Goal:
Recast the rows below as a numbered list, omitting any blank lines.

Exercise material:
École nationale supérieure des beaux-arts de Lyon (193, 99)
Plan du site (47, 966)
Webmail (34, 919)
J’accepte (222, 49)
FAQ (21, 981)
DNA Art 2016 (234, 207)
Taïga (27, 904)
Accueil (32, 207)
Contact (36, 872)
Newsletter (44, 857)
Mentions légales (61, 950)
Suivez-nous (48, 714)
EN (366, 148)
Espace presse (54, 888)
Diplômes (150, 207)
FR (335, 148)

Completed exercise:
1. École nationale supérieure des beaux-arts de Lyon (193, 99)
2. Plan du site (47, 966)
3. Webmail (34, 919)
4. J’accepte (222, 49)
5. FAQ (21, 981)
6. DNA Art 2016 (234, 207)
7. Taïga (27, 904)
8. Accueil (32, 207)
9. Contact (36, 872)
10. Newsletter (44, 857)
11. Mentions légales (61, 950)
12. Suivez-nous (48, 714)
13. EN (366, 148)
14. Espace presse (54, 888)
15. Diplômes (150, 207)
16. FR (335, 148)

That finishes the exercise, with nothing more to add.